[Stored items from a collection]

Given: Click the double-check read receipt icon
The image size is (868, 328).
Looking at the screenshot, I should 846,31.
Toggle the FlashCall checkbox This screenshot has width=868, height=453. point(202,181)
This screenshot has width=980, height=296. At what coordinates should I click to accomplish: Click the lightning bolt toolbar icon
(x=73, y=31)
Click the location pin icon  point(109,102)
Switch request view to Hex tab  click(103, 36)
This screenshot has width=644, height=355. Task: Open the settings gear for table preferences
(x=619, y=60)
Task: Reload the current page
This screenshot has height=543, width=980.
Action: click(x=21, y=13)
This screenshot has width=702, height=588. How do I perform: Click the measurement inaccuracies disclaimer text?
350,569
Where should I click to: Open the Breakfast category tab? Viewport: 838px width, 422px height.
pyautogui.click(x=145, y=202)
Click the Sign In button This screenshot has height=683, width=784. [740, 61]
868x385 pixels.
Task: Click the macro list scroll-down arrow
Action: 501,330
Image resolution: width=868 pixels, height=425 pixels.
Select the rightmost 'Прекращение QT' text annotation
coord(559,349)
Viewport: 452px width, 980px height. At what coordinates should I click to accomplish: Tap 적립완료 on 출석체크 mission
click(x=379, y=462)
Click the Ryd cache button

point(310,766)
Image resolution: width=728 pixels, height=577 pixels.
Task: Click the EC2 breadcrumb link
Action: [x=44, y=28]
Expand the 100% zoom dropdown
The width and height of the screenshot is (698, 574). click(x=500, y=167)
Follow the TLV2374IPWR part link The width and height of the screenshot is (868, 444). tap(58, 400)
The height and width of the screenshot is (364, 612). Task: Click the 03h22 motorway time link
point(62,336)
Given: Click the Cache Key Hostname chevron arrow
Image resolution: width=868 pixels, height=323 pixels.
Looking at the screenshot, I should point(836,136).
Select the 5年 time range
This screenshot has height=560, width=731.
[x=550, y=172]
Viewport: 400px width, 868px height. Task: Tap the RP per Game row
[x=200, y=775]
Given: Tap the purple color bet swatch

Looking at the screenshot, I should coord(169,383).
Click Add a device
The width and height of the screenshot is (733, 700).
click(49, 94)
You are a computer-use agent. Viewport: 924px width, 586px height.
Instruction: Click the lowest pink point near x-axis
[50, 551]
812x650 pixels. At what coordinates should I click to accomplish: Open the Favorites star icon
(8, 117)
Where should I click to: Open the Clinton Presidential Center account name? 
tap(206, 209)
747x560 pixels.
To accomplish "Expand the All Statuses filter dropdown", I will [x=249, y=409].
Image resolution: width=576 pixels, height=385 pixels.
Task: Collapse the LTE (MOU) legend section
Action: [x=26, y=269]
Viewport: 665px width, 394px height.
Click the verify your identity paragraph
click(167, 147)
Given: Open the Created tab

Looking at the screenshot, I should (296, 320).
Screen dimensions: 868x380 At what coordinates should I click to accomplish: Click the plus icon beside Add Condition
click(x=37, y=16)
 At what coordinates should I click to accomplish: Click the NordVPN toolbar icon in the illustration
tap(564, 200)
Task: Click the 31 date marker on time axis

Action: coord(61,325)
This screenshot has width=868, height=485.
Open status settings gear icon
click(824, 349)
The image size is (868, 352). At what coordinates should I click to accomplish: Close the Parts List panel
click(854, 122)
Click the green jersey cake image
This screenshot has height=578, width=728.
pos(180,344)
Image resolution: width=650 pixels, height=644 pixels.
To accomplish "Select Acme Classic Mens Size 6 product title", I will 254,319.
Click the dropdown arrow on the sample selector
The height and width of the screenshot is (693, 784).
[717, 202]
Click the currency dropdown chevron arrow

Instructions to follow: All the records are to be transcribed exactly, with no line missing.

Result of the exercise:
Given: Click the double-check read receipt icon
The image size is (868, 328).
Looking at the screenshot, I should 846,31.
Toggle the FlashCall checkbox This screenshot has width=868, height=453. point(202,181)
This screenshot has width=980, height=296. At what coordinates should I click to accomplish: Click the lightning bolt toolbar icon
(x=73, y=31)
Click the location pin icon  point(109,102)
Switch request view to Hex tab  click(103, 36)
This screenshot has width=644, height=355. Task: Open the settings gear for table preferences
(x=619, y=60)
Task: Reload the current page
This screenshot has height=543, width=980.
Action: click(x=21, y=13)
This screenshot has width=702, height=588. How do I perform: Click the measurement inaccuracies disclaimer text?
350,569
Where should I click to: Open the Breakfast category tab? Viewport: 838px width, 422px height.
pyautogui.click(x=145, y=202)
Click the Sign In button This screenshot has height=683, width=784. [740, 61]
868x385 pixels.
Task: Click the macro list scroll-down arrow
Action: 501,330
Image resolution: width=868 pixels, height=425 pixels.
Select the rightmost 'Прекращение QT' text annotation
coord(559,349)
Viewport: 452px width, 980px height. At what coordinates should I click to accomplish: Tap 적립완료 on 출석체크 mission
click(x=379, y=462)
Click the Ryd cache button

point(310,766)
Image resolution: width=728 pixels, height=577 pixels.
Task: Click the EC2 breadcrumb link
Action: [x=44, y=28]
Expand the 100% zoom dropdown
The width and height of the screenshot is (698, 574). click(x=500, y=167)
Follow the TLV2374IPWR part link The width and height of the screenshot is (868, 444). tap(58, 400)
The height and width of the screenshot is (364, 612). Task: Click the 03h22 motorway time link
point(62,336)
Given: Click the Cache Key Hostname chevron arrow
Image resolution: width=868 pixels, height=323 pixels.
Looking at the screenshot, I should point(836,136).
Select the 5年 time range
This screenshot has height=560, width=731.
[x=550, y=172]
Viewport: 400px width, 868px height. Task: Tap the RP per Game row
[x=200, y=775]
Given: Tap the purple color bet swatch

Looking at the screenshot, I should coord(169,383).
Click Add a device
The width and height of the screenshot is (733, 700).
click(49, 94)
You are a computer-use agent. Viewport: 924px width, 586px height.
Instruction: Click the lowest pink point near x-axis
[50, 551]
812x650 pixels. At what coordinates should I click to accomplish: Open the Favorites star icon
(8, 117)
Where should I click to: Open the Clinton Presidential Center account name? 
tap(206, 209)
747x560 pixels.
To accomplish "Expand the All Statuses filter dropdown", I will [x=249, y=409].
Image resolution: width=576 pixels, height=385 pixels.
Task: Collapse the LTE (MOU) legend section
Action: [x=26, y=269]
Viewport: 665px width, 394px height.
Click the verify your identity paragraph
click(167, 147)
Given: Open the Created tab

Looking at the screenshot, I should (296, 320).
Screen dimensions: 868x380 At what coordinates should I click to accomplish: Click the plus icon beside Add Condition
click(x=37, y=16)
 At what coordinates should I click to accomplish: Click the NordVPN toolbar icon in the illustration
tap(564, 200)
Task: Click the 31 date marker on time axis

Action: coord(61,325)
This screenshot has width=868, height=485.
Open status settings gear icon
click(824, 349)
The image size is (868, 352). At what coordinates should I click to accomplish: Close the Parts List panel
click(854, 122)
Click the green jersey cake image
This screenshot has height=578, width=728.
pos(180,344)
Image resolution: width=650 pixels, height=644 pixels.
To accomplish "Select Acme Classic Mens Size 6 product title", I will 254,319.
Click the dropdown arrow on the sample selector
The height and width of the screenshot is (693, 784).
[717, 202]
Click the currency dropdown chevron arrow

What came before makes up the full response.